_Given task_. Reproduce the following listing line for line, without any alteration.
### Input ###
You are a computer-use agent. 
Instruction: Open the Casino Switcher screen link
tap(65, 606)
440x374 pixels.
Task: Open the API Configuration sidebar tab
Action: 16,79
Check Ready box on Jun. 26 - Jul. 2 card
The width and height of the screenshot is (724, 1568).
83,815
###
_Result of this exercise_.
You are a computer-use agent. 
Instruction: Open the Casino Switcher screen link
tap(65, 606)
440x374 pixels.
Task: Open the API Configuration sidebar tab
Action: 16,79
Check Ready box on Jun. 26 - Jul. 2 card
The width and height of the screenshot is (724, 1568).
83,815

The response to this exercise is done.